After delivery and your initial recovery, you and your baby will be transferred to a spacious Family Suite to continue your recovery and learn how to care for your baby.
In addition to the same amenities as the Birthing Suite a comfortable bed for mom and a comfortable chair that extends into a twin sized bed for your partner.
Your baby will remain in your room throughout your hospital stay; this is referred to as “Rooming-in”.
Facts about Rooming-in
- Rooming-in is when a newborn stays where he or she feels safest; at his or her mother’s side
during the hospital stay.
- When babies room-in they feed better, cry less and lose less weight. Parents go home with more confidence in their ability to care for their baby, and report more positive feelings toward their baby.
- Mothers who keep their babies with them at night actually have better quality sleep than those whose babies are in the nursery between feedings.
Rooming-in: Safe and Healthy
- Rooming-in is recommended by the Academy of Pediatrics for healthy babies and their mothers.
- It is safe and has been shown to get breastfeeding off to a good start.

******************************

### WORK TO COMPLETE
- A) Answer these questions using the text on rooming-in:
(i) What is provided for the partner to sleep on in the Family Suite?
(ii) Which organization recommends rooming-in for healthy babies and their mothers?
(iii) According to the text, how does the sleep of mothers who keep their babies with them at night compare with that of mothers whose babies are in the nursery between feedings?
- B) Write a continuation of the text on rooming-in, starting after its last sentence.
The lines that follow come from a different source than the text on rooming-in.

******************************

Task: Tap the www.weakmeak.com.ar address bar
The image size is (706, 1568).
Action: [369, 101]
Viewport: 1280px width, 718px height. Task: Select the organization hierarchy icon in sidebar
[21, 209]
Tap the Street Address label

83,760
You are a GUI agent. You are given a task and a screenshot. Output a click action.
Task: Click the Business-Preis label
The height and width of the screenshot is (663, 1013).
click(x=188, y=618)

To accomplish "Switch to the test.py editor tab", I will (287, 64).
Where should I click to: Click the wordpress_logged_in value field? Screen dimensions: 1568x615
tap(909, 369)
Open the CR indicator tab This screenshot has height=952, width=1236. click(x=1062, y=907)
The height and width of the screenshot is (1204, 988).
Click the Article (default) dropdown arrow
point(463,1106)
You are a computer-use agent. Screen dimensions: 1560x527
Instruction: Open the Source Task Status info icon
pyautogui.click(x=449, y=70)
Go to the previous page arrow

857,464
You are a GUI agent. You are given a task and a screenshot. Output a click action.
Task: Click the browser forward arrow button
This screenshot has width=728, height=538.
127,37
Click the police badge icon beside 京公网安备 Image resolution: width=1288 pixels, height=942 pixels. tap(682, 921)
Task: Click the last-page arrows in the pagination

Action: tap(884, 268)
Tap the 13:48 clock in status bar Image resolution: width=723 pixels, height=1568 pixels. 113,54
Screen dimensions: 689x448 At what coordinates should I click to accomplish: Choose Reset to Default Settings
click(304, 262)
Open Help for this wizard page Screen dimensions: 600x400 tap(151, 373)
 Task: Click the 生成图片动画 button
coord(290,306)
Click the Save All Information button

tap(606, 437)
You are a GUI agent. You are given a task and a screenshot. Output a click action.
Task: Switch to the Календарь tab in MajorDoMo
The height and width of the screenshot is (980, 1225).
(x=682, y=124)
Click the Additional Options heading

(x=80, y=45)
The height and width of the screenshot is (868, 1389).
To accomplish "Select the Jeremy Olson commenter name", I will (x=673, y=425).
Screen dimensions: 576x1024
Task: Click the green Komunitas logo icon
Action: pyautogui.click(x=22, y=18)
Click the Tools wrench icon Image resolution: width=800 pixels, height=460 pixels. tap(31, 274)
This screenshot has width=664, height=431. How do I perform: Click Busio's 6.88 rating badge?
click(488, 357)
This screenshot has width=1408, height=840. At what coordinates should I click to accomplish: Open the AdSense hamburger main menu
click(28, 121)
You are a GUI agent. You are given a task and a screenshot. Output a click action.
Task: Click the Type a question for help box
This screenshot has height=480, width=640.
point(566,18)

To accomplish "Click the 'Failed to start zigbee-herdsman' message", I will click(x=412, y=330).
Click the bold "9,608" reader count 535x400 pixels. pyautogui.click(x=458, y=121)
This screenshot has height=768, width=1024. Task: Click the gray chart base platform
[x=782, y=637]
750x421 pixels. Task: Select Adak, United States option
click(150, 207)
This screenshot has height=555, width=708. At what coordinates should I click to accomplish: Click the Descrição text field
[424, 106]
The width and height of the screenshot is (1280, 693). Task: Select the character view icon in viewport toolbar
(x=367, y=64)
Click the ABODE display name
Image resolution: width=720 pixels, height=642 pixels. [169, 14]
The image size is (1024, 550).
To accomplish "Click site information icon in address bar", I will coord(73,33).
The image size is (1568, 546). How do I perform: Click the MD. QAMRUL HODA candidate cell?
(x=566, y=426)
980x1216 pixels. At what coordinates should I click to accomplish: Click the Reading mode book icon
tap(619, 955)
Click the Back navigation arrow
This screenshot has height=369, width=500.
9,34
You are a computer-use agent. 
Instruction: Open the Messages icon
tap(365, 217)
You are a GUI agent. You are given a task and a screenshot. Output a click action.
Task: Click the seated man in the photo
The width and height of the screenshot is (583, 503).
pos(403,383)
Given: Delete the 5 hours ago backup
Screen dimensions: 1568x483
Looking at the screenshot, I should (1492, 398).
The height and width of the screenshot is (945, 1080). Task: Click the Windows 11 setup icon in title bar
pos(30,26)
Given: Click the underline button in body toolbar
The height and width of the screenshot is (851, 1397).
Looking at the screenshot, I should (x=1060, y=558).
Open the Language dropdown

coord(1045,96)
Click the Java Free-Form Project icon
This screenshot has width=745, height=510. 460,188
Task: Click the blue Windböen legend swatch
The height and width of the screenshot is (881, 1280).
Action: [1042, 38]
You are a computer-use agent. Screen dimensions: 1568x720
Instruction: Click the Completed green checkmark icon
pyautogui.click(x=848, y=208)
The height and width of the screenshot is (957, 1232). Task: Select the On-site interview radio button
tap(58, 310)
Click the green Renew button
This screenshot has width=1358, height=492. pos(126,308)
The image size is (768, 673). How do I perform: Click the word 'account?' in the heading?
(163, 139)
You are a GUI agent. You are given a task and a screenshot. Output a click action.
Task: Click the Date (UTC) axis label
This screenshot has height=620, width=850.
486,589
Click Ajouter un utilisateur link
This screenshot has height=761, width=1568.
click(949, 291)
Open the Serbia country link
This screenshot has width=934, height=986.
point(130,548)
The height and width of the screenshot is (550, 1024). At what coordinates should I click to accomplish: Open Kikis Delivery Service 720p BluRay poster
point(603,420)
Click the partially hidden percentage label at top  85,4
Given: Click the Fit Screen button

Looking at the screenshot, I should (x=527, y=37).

******************************

### RESULTS BY TASK
- A)
(i) A comfortable chair that extends into a twin sized bed.
(ii) The Academy of Pediatrics.
(iii) They actually have better quality sleep.

- B)
- You and your partner will have support from your health care team as you learn to care for and get acquainted with your baby.
- Some babies require closer monitoring in the nursery, so rooming-in is not always possible. The goal is to reunite mother and baby as soon as possible.
Making Rooming-in Successful
- Have a support person who stays with you at all times, and can help with the baby at night.
- Keep visitors to a minimum so you can get plenty of naps in order to be rested enough to care for the baby when he or she needs you.
- Babies may be very sleepy in the first 24 hours. After that, he or she may be sleepy in the morning and the early afternoon, and will probably be most alert and feed most often between 9 p.m. and 3 a.m.